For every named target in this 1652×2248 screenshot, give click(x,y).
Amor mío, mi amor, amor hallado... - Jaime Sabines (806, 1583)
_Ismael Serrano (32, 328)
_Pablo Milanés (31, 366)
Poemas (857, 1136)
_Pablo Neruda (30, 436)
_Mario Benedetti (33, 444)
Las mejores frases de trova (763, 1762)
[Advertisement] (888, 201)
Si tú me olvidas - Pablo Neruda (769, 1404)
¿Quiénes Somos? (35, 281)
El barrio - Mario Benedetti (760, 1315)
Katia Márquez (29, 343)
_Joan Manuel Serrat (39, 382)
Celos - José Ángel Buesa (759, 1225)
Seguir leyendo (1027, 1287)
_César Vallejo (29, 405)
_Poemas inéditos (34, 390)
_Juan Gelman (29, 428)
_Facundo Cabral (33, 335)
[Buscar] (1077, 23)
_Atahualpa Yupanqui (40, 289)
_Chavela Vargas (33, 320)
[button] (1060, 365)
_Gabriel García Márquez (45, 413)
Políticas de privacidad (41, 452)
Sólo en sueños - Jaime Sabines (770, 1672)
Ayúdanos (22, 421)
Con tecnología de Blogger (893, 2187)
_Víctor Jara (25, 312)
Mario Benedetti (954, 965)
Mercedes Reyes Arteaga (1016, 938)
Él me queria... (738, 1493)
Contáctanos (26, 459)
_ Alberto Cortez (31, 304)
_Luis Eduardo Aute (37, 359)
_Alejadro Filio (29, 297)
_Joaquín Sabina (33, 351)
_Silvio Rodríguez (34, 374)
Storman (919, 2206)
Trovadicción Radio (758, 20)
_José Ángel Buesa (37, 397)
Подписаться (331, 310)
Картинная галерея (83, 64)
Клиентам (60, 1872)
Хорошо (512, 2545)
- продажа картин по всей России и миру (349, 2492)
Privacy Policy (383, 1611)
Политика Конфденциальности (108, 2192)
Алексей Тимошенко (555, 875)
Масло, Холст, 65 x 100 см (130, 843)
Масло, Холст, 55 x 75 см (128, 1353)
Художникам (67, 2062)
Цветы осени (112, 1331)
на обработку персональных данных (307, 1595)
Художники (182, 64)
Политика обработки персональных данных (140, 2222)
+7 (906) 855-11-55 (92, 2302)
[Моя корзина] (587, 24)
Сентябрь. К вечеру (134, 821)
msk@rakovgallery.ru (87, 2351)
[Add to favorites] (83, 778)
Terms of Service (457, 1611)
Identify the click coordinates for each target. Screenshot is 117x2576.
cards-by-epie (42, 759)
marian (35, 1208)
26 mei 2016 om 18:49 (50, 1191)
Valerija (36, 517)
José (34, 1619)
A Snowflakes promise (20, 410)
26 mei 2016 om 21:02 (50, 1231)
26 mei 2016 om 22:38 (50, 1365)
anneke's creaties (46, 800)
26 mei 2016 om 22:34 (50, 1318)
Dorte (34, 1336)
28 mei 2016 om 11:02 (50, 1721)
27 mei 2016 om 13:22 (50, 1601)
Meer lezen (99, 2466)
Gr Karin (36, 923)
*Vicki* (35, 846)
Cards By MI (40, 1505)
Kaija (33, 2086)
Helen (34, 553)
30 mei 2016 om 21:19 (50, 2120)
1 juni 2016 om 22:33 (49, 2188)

# # # # #

- [EXERCISE]: Start with the first line of the data and print every line exactly. The line containing "Las mejores frases de trova (763, 1762)" is the last one to include.

- [ANSWER SPACE]:
For every named target in this 1652×2248 screenshot, give click(x,y).
Amor mío, mi amor, amor hallado... - Jaime Sabines (806, 1583)
_Ismael Serrano (32, 328)
_Pablo Milanés (31, 366)
Poemas (857, 1136)
_Pablo Neruda (30, 436)
_Mario Benedetti (33, 444)
Las mejores frases de trova (763, 1762)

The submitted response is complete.